Single forwarding vs double forwarding the same input

cneyang · April 10, 2023, 6:41am

“Why do single forward and double forwarding the same input to compute the same losses make difference?”

Suppose we have two loss terms for updating the model.
We normally forward the input a single time and compute the two loss terms using the output. Then the gradients for each loss term will be added to the model parameters. Like code below.

model = models.resnet50().cuda()
model.fc = nn.Identity()
optimizer = torch.optim.SGD(model.parameters(), lr=0.1)

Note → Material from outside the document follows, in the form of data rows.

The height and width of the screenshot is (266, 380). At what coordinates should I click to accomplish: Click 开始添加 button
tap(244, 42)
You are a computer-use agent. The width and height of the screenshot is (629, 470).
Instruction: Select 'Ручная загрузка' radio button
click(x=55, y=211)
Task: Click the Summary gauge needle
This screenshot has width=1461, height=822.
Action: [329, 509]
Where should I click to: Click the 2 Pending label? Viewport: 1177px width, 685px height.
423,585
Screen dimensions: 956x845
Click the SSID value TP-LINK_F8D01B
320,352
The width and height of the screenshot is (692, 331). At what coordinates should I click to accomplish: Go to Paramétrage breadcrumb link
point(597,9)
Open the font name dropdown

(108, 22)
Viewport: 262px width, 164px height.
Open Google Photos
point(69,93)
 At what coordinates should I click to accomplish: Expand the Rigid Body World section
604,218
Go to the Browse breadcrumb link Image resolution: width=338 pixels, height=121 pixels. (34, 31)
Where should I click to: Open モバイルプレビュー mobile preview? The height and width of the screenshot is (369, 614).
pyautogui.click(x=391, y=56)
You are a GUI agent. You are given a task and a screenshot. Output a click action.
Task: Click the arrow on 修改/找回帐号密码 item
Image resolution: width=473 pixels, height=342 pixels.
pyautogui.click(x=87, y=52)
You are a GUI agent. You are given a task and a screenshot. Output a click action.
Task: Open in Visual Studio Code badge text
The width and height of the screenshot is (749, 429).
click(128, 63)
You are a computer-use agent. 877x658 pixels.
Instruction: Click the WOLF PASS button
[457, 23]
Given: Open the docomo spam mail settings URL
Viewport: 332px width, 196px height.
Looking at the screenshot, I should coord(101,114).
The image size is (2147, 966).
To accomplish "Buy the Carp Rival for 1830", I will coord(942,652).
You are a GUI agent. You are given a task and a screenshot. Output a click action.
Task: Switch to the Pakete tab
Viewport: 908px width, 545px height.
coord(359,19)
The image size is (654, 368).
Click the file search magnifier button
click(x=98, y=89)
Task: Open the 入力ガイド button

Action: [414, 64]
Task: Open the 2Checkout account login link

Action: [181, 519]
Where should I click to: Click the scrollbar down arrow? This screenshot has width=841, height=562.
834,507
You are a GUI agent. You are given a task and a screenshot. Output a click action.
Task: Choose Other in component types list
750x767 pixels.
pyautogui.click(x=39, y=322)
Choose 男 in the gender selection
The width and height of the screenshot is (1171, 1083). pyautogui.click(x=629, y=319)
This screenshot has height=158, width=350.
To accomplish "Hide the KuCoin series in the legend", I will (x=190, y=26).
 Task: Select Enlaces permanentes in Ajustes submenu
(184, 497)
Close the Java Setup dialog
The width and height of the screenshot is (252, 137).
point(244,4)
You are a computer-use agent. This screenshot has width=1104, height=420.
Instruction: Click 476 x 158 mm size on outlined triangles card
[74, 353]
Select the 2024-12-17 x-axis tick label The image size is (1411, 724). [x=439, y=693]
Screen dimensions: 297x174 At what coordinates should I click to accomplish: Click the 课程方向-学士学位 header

x = torch.randn(128, 3, 224, 224).cuda()
y = torch.randn(128, 2048).cuda()

# single forward as usually
for _ in range(10):
    z1 = model(x)
    loss1 = torch.mean(z1)
    loss2 = F.mse_loss(z1, y)
    loss = loss1 + loss2
    print(f"loss1: {loss1.item():.4f}, loss2: {loss2.item():.4f}, loss: {loss.item():.4f}")
    
    optimizer.zero_grad()
    loss.backward()
    optimizer.step()

Suppose, for some reason (although it is inefficient and not desired), we forward the same input twice to compute each loss term. As code below.

# double forward
for _ in range(10):
    z1 = model(x)
    z2 = model(x)
    loss1 = torch.mean(z1)
    loss2 = F.mse_loss(z2, y)
    loss = loss1 + loss2
    print(f"loss1: {loss1.item():.4f}, loss2: {loss2.item():.4f}, loss: {loss.item():.4f}")
    
    optimizer.zero_grad()
    loss.backward()
    optimizer.step()

I thought both ways would accumulate the same gradient, however, they behave in a different way even though the random seed is fixed and cuda deterministic is on.
Why do they make difference?

ptrblck · April 10, 2023, 7:03am

(z1 - z2).abs().max() returns tensor(0., device='cuda:0', grad_fn=<MaxBackward1>) for me so you would need to explain your use case and issue in more detail and what exactly you are comparing.